§ Work required:
Write out the records again exactly. Nothing should be dropped.

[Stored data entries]
Content starts

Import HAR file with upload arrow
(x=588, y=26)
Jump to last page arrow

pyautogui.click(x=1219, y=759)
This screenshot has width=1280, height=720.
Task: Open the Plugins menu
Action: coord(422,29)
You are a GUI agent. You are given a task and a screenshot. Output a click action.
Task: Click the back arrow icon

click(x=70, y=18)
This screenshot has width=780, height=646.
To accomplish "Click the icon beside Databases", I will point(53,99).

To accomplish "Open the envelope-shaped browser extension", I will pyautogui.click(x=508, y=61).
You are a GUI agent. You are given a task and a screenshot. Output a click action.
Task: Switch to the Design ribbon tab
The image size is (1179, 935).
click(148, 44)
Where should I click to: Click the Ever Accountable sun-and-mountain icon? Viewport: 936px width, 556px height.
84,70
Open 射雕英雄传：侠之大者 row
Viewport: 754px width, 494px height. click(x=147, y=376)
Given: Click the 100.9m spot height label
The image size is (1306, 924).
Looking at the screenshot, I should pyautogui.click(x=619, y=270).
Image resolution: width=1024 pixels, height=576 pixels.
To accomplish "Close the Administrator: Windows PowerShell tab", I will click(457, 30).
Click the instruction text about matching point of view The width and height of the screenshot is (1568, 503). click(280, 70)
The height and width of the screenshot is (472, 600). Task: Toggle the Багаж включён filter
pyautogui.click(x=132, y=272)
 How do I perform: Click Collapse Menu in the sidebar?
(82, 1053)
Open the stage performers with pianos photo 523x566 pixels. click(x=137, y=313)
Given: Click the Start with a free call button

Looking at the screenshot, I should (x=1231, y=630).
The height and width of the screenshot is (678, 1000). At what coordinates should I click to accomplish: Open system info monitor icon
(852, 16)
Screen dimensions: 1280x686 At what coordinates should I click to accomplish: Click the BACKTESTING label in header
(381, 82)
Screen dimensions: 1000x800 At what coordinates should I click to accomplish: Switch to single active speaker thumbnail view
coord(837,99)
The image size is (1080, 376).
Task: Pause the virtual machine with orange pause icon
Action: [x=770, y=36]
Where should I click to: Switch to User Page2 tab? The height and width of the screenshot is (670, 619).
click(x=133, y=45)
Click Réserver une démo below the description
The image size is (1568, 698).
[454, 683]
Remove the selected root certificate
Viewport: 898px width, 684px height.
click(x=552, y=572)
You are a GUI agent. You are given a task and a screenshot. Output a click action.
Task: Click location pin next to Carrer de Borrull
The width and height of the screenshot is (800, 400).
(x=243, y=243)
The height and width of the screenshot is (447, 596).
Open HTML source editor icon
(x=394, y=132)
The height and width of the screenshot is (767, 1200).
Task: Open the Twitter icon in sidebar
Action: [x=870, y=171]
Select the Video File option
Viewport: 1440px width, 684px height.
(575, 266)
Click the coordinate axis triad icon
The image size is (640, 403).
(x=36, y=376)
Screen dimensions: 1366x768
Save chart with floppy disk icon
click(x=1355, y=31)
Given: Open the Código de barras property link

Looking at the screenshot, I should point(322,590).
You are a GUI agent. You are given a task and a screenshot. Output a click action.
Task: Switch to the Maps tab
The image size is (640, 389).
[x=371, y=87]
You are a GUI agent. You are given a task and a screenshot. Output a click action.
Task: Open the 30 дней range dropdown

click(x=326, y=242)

Content ends

§ Result of this exercise:
Import HAR file with upload arrow
(x=588, y=26)
Jump to last page arrow

pyautogui.click(x=1219, y=759)
This screenshot has width=1280, height=720.
Task: Open the Plugins menu
Action: coord(422,29)
You are a GUI agent. You are given a task and a screenshot. Output a click action.
Task: Click the back arrow icon

click(x=70, y=18)
This screenshot has width=780, height=646.
To accomplish "Click the icon beside Databases", I will point(53,99).

To accomplish "Open the envelope-shaped browser extension", I will pyautogui.click(x=508, y=61).
You are a GUI agent. You are given a task and a screenshot. Output a click action.
Task: Switch to the Design ribbon tab
The image size is (1179, 935).
click(148, 44)
Where should I click to: Click the Ever Accountable sun-and-mountain icon? Viewport: 936px width, 556px height.
84,70
Open 射雕英雄传：侠之大者 row
Viewport: 754px width, 494px height. click(x=147, y=376)
Given: Click the 100.9m spot height label
The image size is (1306, 924).
Looking at the screenshot, I should pyautogui.click(x=619, y=270).
Image resolution: width=1024 pixels, height=576 pixels.
To accomplish "Close the Administrator: Windows PowerShell tab", I will click(457, 30).
Click the instruction text about matching point of view The width and height of the screenshot is (1568, 503). click(280, 70)
The height and width of the screenshot is (472, 600). Task: Toggle the Багаж включён filter
pyautogui.click(x=132, y=272)
 How do I perform: Click Collapse Menu in the sidebar?
(82, 1053)
Open the stage performers with pianos photo 523x566 pixels. click(x=137, y=313)
Given: Click the Start with a free call button

Looking at the screenshot, I should (x=1231, y=630).
The height and width of the screenshot is (678, 1000). At what coordinates should I click to accomplish: Open system info monitor icon
(852, 16)
Screen dimensions: 1280x686 At what coordinates should I click to accomplish: Click the BACKTESTING label in header
(381, 82)
Screen dimensions: 1000x800 At what coordinates should I click to accomplish: Switch to single active speaker thumbnail view
coord(837,99)
The image size is (1080, 376).
Task: Pause the virtual machine with orange pause icon
Action: [x=770, y=36]
Where should I click to: Switch to User Page2 tab? The height and width of the screenshot is (670, 619).
click(x=133, y=45)
Click Réserver une démo below the description
The image size is (1568, 698).
[454, 683]
Remove the selected root certificate
Viewport: 898px width, 684px height.
click(x=552, y=572)
You are a GUI agent. You are given a task and a screenshot. Output a click action.
Task: Click location pin next to Carrer de Borrull
The width and height of the screenshot is (800, 400).
(x=243, y=243)
The height and width of the screenshot is (447, 596).
Open HTML source editor icon
(x=394, y=132)
The height and width of the screenshot is (767, 1200).
Task: Open the Twitter icon in sidebar
Action: [x=870, y=171]
Select the Video File option
Viewport: 1440px width, 684px height.
(575, 266)
Click the coordinate axis triad icon
The image size is (640, 403).
(x=36, y=376)
Screen dimensions: 1366x768
Save chart with floppy disk icon
click(x=1355, y=31)
Given: Open the Código de barras property link

Looking at the screenshot, I should point(322,590).
You are a GUI agent. You are given a task and a screenshot. Output a click action.
Task: Switch to the Maps tab
The image size is (640, 389).
[x=371, y=87]
You are a GUI agent. You are given a task and a screenshot. Output a click action.
Task: Open the 30 дней range dropdown

click(x=326, y=242)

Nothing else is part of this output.